**Required work**
Each line below must be reproduced exactly.

[[ Material for this task open ]]

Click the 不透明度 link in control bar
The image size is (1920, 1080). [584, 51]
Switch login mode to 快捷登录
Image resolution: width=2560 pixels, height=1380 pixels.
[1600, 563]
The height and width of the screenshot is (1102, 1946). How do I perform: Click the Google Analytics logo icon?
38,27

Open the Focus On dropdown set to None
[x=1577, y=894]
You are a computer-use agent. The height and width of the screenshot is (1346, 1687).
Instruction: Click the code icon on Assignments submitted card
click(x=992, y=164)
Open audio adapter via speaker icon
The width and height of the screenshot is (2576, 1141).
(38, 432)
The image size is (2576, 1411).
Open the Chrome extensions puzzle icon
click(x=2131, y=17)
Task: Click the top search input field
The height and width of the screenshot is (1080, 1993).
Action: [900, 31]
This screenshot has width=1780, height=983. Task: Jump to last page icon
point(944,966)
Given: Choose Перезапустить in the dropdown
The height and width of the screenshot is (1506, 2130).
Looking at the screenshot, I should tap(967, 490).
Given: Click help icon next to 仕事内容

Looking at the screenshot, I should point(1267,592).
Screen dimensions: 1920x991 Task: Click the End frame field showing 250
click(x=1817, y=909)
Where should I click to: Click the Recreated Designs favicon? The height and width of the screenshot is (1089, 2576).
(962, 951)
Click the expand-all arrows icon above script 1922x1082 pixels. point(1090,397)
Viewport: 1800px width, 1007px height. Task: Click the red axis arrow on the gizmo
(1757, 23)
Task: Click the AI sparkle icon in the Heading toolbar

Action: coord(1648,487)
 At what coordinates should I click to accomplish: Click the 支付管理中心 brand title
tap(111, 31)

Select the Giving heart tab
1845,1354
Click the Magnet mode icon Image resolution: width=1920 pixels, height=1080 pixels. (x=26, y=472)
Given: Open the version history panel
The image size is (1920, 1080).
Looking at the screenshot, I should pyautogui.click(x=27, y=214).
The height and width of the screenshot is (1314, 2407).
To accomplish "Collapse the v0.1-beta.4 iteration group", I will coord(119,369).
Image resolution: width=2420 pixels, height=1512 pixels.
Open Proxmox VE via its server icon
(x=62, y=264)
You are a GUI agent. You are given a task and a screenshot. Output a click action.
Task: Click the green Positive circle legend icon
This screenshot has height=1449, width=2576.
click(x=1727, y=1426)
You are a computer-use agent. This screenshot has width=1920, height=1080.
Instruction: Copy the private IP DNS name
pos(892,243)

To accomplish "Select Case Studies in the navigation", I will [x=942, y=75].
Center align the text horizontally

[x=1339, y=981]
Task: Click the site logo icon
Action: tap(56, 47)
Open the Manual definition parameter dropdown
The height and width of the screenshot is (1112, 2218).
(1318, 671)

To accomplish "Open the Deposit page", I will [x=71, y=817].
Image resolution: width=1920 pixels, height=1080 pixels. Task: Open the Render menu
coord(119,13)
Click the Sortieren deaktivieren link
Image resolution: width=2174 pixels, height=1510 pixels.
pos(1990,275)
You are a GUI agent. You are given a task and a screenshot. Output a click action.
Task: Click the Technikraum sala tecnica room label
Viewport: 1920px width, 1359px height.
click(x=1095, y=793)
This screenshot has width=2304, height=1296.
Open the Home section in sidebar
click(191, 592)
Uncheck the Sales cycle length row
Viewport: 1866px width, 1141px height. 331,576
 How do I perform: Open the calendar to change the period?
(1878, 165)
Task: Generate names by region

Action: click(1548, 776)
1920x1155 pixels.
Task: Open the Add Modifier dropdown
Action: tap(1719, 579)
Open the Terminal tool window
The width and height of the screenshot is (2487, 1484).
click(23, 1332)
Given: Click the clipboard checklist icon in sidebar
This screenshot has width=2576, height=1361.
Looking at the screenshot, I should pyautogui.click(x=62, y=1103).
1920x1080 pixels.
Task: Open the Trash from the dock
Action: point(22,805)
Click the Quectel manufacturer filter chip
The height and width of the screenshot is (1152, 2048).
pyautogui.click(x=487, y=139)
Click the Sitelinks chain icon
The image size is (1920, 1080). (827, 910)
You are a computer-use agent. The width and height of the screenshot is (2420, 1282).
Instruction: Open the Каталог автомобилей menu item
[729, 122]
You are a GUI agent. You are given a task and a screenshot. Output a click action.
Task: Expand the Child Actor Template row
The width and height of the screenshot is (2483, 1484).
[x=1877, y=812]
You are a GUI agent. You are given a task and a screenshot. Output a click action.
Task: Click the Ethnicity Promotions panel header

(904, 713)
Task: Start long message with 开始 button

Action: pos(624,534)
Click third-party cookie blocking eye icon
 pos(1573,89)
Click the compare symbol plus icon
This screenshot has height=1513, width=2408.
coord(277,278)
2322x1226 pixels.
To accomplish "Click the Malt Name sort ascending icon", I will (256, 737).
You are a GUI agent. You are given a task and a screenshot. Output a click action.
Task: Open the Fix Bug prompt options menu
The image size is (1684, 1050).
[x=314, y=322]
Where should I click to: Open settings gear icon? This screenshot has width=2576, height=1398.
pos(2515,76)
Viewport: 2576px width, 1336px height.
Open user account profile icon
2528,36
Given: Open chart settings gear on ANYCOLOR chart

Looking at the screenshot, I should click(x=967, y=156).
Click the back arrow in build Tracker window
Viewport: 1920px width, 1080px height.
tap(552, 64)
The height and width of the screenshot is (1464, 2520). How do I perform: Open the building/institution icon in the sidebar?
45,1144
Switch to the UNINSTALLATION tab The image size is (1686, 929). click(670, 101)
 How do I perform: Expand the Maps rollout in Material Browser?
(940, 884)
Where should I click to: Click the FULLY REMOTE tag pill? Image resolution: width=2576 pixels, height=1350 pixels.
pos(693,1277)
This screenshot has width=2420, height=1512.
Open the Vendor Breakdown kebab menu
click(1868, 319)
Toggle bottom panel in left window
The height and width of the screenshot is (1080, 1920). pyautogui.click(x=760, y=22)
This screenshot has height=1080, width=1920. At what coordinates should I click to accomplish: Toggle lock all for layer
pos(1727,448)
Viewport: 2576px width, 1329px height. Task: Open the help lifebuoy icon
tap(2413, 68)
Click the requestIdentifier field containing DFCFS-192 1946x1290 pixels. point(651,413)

[[ Material for this task closed ]]

**Task result**
Click the 不透明度 link in control bar
The image size is (1920, 1080). [584, 51]
Switch login mode to 快捷登录
Image resolution: width=2560 pixels, height=1380 pixels.
[1600, 563]
The height and width of the screenshot is (1102, 1946). How do I perform: Click the Google Analytics logo icon?
38,27

Open the Focus On dropdown set to None
[x=1577, y=894]
You are a computer-use agent. The height and width of the screenshot is (1346, 1687).
Instruction: Click the code icon on Assignments submitted card
click(x=992, y=164)
Open audio adapter via speaker icon
The width and height of the screenshot is (2576, 1141).
(38, 432)
The image size is (2576, 1411).
Open the Chrome extensions puzzle icon
click(x=2131, y=17)
Task: Click the top search input field
The height and width of the screenshot is (1080, 1993).
Action: [900, 31]
This screenshot has width=1780, height=983. Task: Jump to last page icon
point(944,966)
Given: Choose Перезапустить in the dropdown
The height and width of the screenshot is (1506, 2130).
Looking at the screenshot, I should tap(967, 490).
Given: Click help icon next to 仕事内容

Looking at the screenshot, I should point(1267,592).
Screen dimensions: 1920x991 Task: Click the End frame field showing 250
click(x=1817, y=909)
Where should I click to: Click the Recreated Designs favicon? The height and width of the screenshot is (1089, 2576).
(962, 951)
Click the expand-all arrows icon above script 1922x1082 pixels. point(1090,397)
Viewport: 1800px width, 1007px height. Task: Click the red axis arrow on the gizmo
(1757, 23)
Task: Click the AI sparkle icon in the Heading toolbar

Action: coord(1648,487)
 At what coordinates should I click to accomplish: Click the 支付管理中心 brand title
tap(111, 31)

Select the Giving heart tab
1845,1354
Click the Magnet mode icon Image resolution: width=1920 pixels, height=1080 pixels. (x=26, y=472)
Given: Open the version history panel
The image size is (1920, 1080).
Looking at the screenshot, I should pyautogui.click(x=27, y=214).
The height and width of the screenshot is (1314, 2407).
To accomplish "Collapse the v0.1-beta.4 iteration group", I will coord(119,369).
Image resolution: width=2420 pixels, height=1512 pixels.
Open Proxmox VE via its server icon
(x=62, y=264)
You are a GUI agent. You are given a task and a screenshot. Output a click action.
Task: Click the green Positive circle legend icon
This screenshot has height=1449, width=2576.
click(x=1727, y=1426)
You are a computer-use agent. This screenshot has width=1920, height=1080.
Instruction: Copy the private IP DNS name
pos(892,243)

To accomplish "Select Case Studies in the navigation", I will [x=942, y=75].
Center align the text horizontally

[x=1339, y=981]
Task: Click the site logo icon
Action: tap(56, 47)
Open the Manual definition parameter dropdown
The height and width of the screenshot is (1112, 2218).
(1318, 671)

To accomplish "Open the Deposit page", I will [x=71, y=817].
Image resolution: width=1920 pixels, height=1080 pixels. Task: Open the Render menu
coord(119,13)
Click the Sortieren deaktivieren link
Image resolution: width=2174 pixels, height=1510 pixels.
pos(1990,275)
You are a GUI agent. You are given a task and a screenshot. Output a click action.
Task: Click the Technikraum sala tecnica room label
Viewport: 1920px width, 1359px height.
click(x=1095, y=793)
This screenshot has width=2304, height=1296.
Open the Home section in sidebar
click(191, 592)
Uncheck the Sales cycle length row
Viewport: 1866px width, 1141px height. 331,576
 How do I perform: Open the calendar to change the period?
(1878, 165)
Task: Generate names by region

Action: click(1548, 776)
1920x1155 pixels.
Task: Open the Add Modifier dropdown
Action: tap(1719, 579)
Open the Terminal tool window
The width and height of the screenshot is (2487, 1484).
click(23, 1332)
Given: Click the clipboard checklist icon in sidebar
This screenshot has width=2576, height=1361.
Looking at the screenshot, I should pyautogui.click(x=62, y=1103).
1920x1080 pixels.
Task: Open the Trash from the dock
Action: point(22,805)
Click the Quectel manufacturer filter chip
The height and width of the screenshot is (1152, 2048).
pyautogui.click(x=487, y=139)
Click the Sitelinks chain icon
The image size is (1920, 1080). (827, 910)
You are a computer-use agent. The width and height of the screenshot is (2420, 1282).
Instruction: Open the Каталог автомобилей menu item
[729, 122]
You are a GUI agent. You are given a task and a screenshot. Output a click action.
Task: Expand the Child Actor Template row
The width and height of the screenshot is (2483, 1484).
[x=1877, y=812]
You are a GUI agent. You are given a task and a screenshot. Output a click action.
Task: Click the Ethnicity Promotions panel header

(904, 713)
Task: Start long message with 开始 button

Action: pos(624,534)
Click third-party cookie blocking eye icon
 pos(1573,89)
Click the compare symbol plus icon
This screenshot has height=1513, width=2408.
coord(277,278)
2322x1226 pixels.
To accomplish "Click the Malt Name sort ascending icon", I will (256, 737).
You are a GUI agent. You are given a task and a screenshot. Output a click action.
Task: Open the Fix Bug prompt options menu
The image size is (1684, 1050).
[x=314, y=322]
Where should I click to: Open settings gear icon? This screenshot has width=2576, height=1398.
pos(2515,76)
Viewport: 2576px width, 1336px height.
Open user account profile icon
2528,36
Given: Open chart settings gear on ANYCOLOR chart

Looking at the screenshot, I should click(x=967, y=156).
Click the back arrow in build Tracker window
Viewport: 1920px width, 1080px height.
tap(552, 64)
The height and width of the screenshot is (1464, 2520). How do I perform: Open the building/institution icon in the sidebar?
45,1144
Switch to the UNINSTALLATION tab The image size is (1686, 929). click(670, 101)
 How do I perform: Expand the Maps rollout in Material Browser?
(940, 884)
Where should I click to: Click the FULLY REMOTE tag pill? Image resolution: width=2576 pixels, height=1350 pixels.
pos(693,1277)
This screenshot has width=2420, height=1512.
Open the Vendor Breakdown kebab menu
click(1868, 319)
Toggle bottom panel in left window
The height and width of the screenshot is (1080, 1920). pyautogui.click(x=760, y=22)
This screenshot has height=1080, width=1920. At what coordinates should I click to accomplish: Toggle lock all for layer
pos(1727,448)
Viewport: 2576px width, 1329px height. Task: Open the help lifebuoy icon
tap(2413, 68)
Click the requestIdentifier field containing DFCFS-192 1946x1290 pixels. point(651,413)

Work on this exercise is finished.